В одной из комитетских комнат, на диване, стульях креслах сидело несколько человек матросов. Мы вошли сюда с Железняковым. Наш разговор быстро перешел на теоретическую тему об анархизме и социализме, а когда он и некоторые его товарищи узнали, что я лично знаю П.А. Кропоткина, они с живым интересом просили рассказать им о нем, и мой рассказ они слушали с жадностью.
В теориях матросы были не крепки, и, чувствуя, что они не могут мне возразить, я постарался этот разговор прикончить, дабы им не было бы обидно. В сущности, анархизма у них никакого и не было, а было стихийное бунтарство, ухарство, озорство и, как реакция военно-морской муштры, неуемное отрицание всякого порядка, всякой дисциплины.
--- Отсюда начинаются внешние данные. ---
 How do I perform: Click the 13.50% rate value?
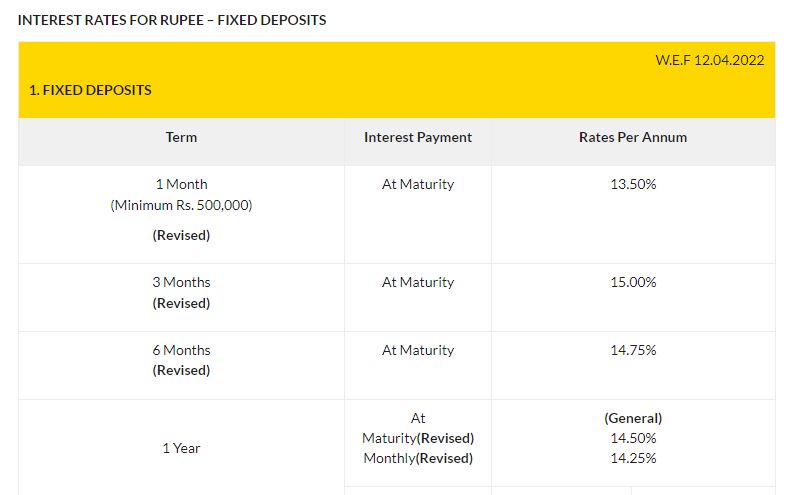[x=633, y=184]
И когда мы, несколько человек, вокруг молодого Железнякова пытались теоретизировать, тут же сидел полупьяный старший брат Железнякова, гражданский матрос Волжского пароходства, самовольно заделавшийся в матросы корабля «Республика», носивший какой-то фантастический, полуматросский, полуштатский костюм с брюками в высокие сапоги бутылками, – сидел здесь и чертил в воздухе пальцем большие кресты, повторяя одно слово: «См-е-е-рть!» и опять крест в воздухе: «См-е-е-рть!», и опять крест в воздухе «См-е-е-рть!» и так без конца.
– См-е-е-рть! – вопил этот человек с иконописным, худым, тусклым, изможденным лицом.
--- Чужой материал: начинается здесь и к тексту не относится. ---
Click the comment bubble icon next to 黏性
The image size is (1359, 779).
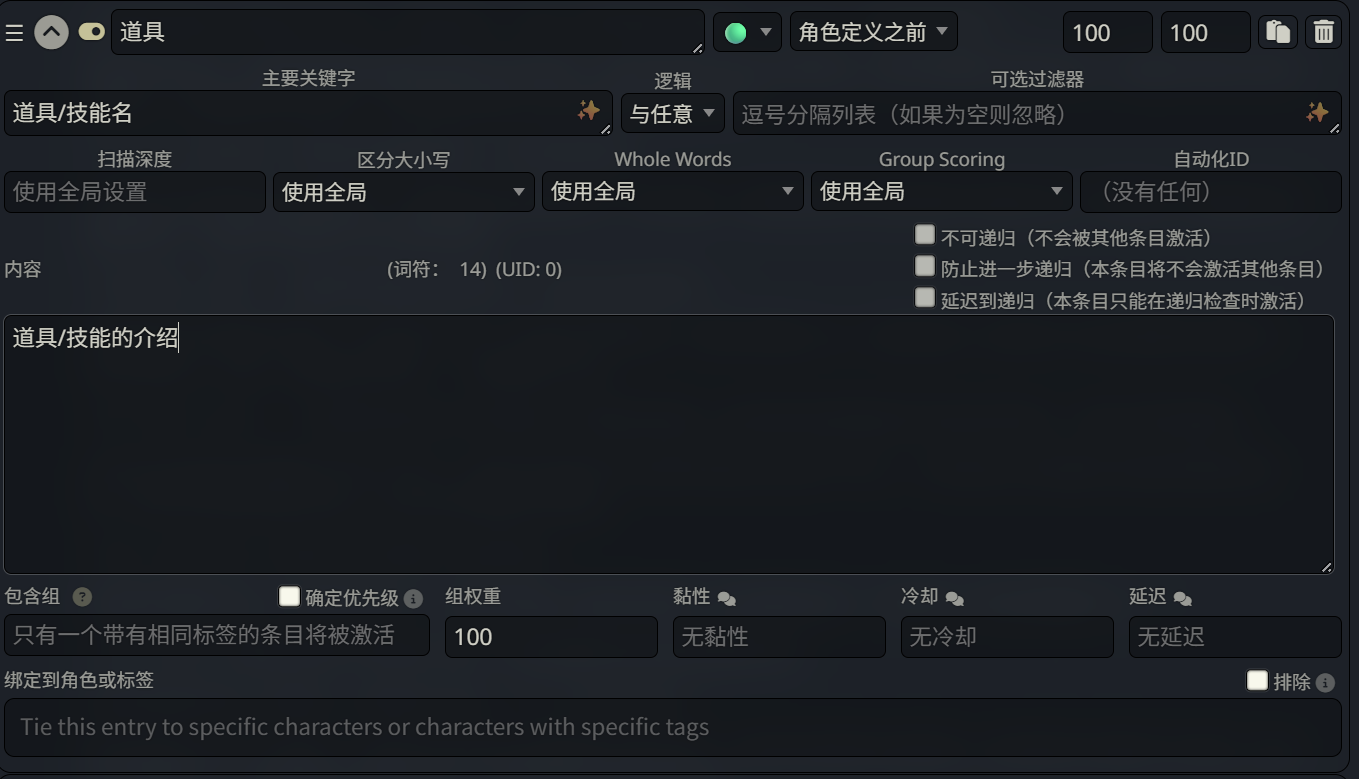click(727, 596)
– См-е-е-рть! – говорил он, чертя кресты, устремляя в точку свои стеклянные, помутнелые глаза, выпивая время от времени из стакана крупными глотками чистый спирт, болезненно каждый раз, искажавший его лицо, сжимавшееся судорогой. И он в это время делался ужасен и противен, столь отвратительна была его больная, полусумасшедшая улыбка искривленного рта. Он хватался за грудь, как будто бы там что-то жгло, что-то душило его… Глаза его вдруг вспыхивали фосфорическим цветом гнилушки в темную ночь в лесу, и оп опять чертил кресты в воздухе и и повторял заунывным, глухим голосом все то лее одно излюбленное км слово:
– См-е-е-рть! См-е-е-рть! См-е-е-рть!
– Да будет тебе! – зло окликнул его Железняков.
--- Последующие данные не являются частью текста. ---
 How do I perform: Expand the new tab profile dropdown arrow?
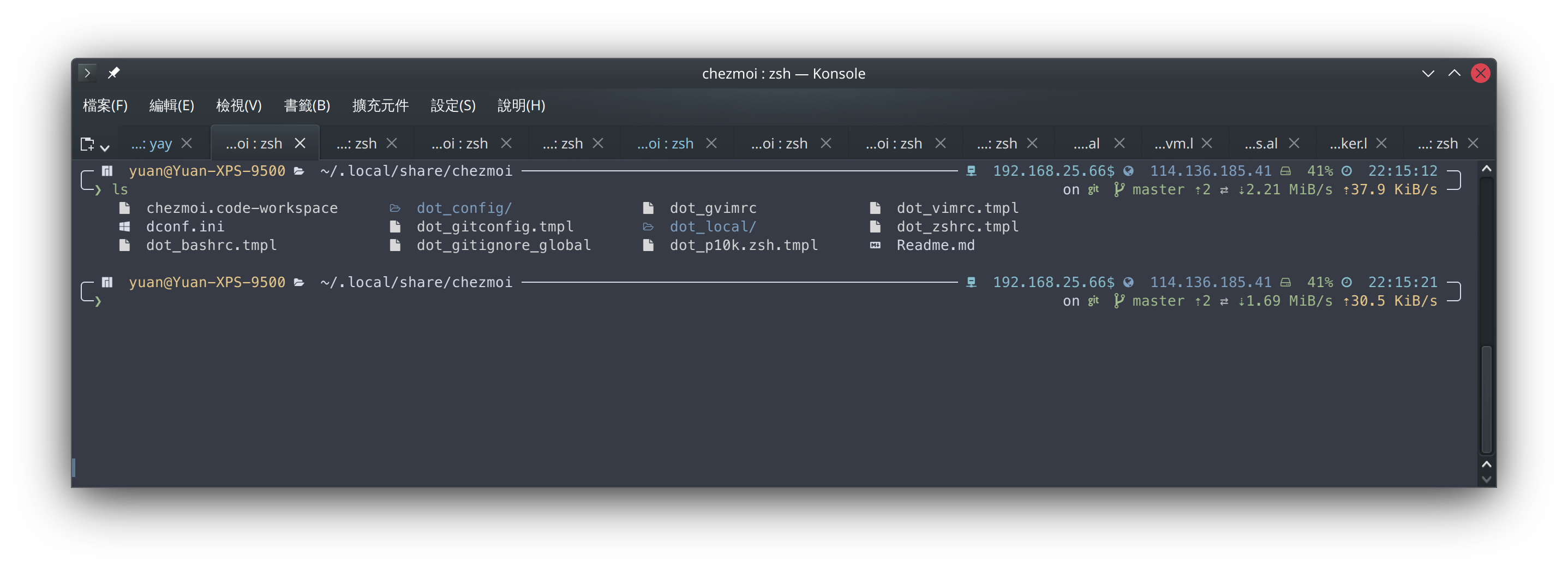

Он хихикнул, и я узнал этот смех, хихикнул еще раз, как-то сжался в кресле, точно вдавился в него, захлебнулся, закашлялся, и прохрипел:
– См-е-е-рть! См-е-е-рть! См-е-е рть!
Был четвертый час ночи.
Вдруг в комнату полувбежал коренастый, приземистый матрос в круглой матросской шапке с лентами, с широко открытой грудью. Его короткая шея почти сливала кудлатую голову с широкой спиной. Он вдруг остановился посреди комнаты, изогнулся, сразу выпрямился и заплясал матросский танец, широко размахивая ногами, отчего его широкие матросские штаны колебались в такт, как занавески. Другие матросы повскакали с мест и присоединились к нему, выделывая этот вольный танец, сатанинский танец смерти, и когда они, распаленные, вертелись в вихре забытья и вдруг остановились, он, этот коренастый, а за ним и все другие, запели песню смерти – смерти Равашоля:
И каждый из них, а коренастый больше всех и лучше всех, в такт плясу, с чувством злобы и свирепой отчаянности при слове «Равашель» делали быстрое движение правой рукой, как будто бы кого-то хватая за глотку, и душа, и давя, шевелили огромными пальцами сильных рук, душа изо всех сил, с наслаждением, садизмом и издевательством… И когда невидимые жертвы все падали задушенными, – так был типичен и выразителен танец, – они опять неслись в вихре танца, танца смерти, размашисто и вольно выделывая разнообразные коленца там, вокруг тех, кто должен был валяться задушенными около их ног. И опять песня смерти, и опять скользящие, за горло хватающие, извивающиеся пальцы, пальцы, душащие живых людей.
– См-е-е-рть! См-е-е-рть! См-е-е-рть! – громко и заунывно, чертя кресты в воздухе, вопиял тот иконописный, с ликом святого с православной иконы… И он поднялся и, шатаясь, подошел к этим беснующимся и млеющим в танце смерти, и судорожно брался он за свой наган, то оружие, чем приводил он в исполнение свою заветную мечту.
– См-е-е-рть! См-е-е-рть! См-е-е-рть! – и он троекратно осенял большим крестом тех, кто замирал в исступлении кружения.
– Не могу! Не могу! Не могу! Тяжко мне! – кричал тот приземистый и хватался за грудь, точно стремясь ее разодрать, и извивался, и изгибался весь, откидывая назад голову.